The writers are Azra Ali Hyder, president of the GW Muslim Students’ Association, Deena Elmaghrabi, vice’ president of GW Muslim Students’ Association, Nouf Bazaz, president of the Islamic Alliance for Justice, Tarek al-Hariri, president of the GW Peace Forum, and Christina Hawatmeh, representative of the Arab Student Association.

Earlier this week, the George Washington campus was shaken by posters and a growing awareness over the upcoming Islamo-Fascism Awareness Week. A town meeting entitled “Tolerance on Our Campus and in Our Society” was held Wednesday night. A common thread of the forum was that the Muslim community will have partners in handling related issues that may arise so as to prevent any escalations. As examples of the growing number of expressions of hate on school campuses around the country and what the GW community wants to avoid, panelists spoke of swastikas at the University of Maryland, a noose at Columbia University, assaults on homosexuals at Georgetown and the Jena Six case at Jena High School in Louisiana.

President Ronald Reagan once said “If we love our country, we should also love our countrymen.” We, as Americans, in echoing that same noble sentiment, firmly believe that it is our collective duty to uphold the tenets of peace and compassion.

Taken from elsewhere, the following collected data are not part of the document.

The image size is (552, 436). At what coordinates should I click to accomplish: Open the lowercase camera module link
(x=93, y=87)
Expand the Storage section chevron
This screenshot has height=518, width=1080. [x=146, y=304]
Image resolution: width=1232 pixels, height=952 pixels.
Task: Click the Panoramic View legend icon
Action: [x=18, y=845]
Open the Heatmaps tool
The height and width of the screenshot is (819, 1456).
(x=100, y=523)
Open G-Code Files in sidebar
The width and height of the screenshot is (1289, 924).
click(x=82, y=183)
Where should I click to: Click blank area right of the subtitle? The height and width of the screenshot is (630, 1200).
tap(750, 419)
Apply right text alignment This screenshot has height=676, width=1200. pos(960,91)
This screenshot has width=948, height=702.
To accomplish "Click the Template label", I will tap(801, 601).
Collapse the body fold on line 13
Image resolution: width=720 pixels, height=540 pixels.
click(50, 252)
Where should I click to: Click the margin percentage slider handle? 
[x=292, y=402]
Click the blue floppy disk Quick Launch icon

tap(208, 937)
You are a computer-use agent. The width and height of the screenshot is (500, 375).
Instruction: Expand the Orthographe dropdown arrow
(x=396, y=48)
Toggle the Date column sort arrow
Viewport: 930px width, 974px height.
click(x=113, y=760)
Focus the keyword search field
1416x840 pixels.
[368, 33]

In this spirit, the GW chapter of the Muslim Students’ Association (MSA) in close conjunction with the GW PeaceFORUM , Islamic Alliance for Justice and the Arab Students Association, has launched a “Peace.not Prejudice” campaign. This campaign is not intended to stifle free speech in any form, including the upcoming Islamo-Fascism Awareness Week on our campus. Rather, we will firmly meet free speech with free speech. Through building and strengthening interfaith and cross-cultural bridges, we aim to advance campus dialogue and provide a venue for constructive academic discourse.

Whether it is in combating anti-civil rights, anti-Semitism, anti-Islamic sentiments or any other form of racism or bigotry, we are all driven by our firm commitment to mutual understanding and peace. We will not allow the strong unity of our diverse American society to be undermined.

We are reaching out to student organizations across campus to join us in addressing issues of prejudice and discrimination. Together we can, and we must, preserve the dignity of our American ideals of pluralism, embracing all faiths, races, genders, political affiliations, sexual orientations and backgrounds.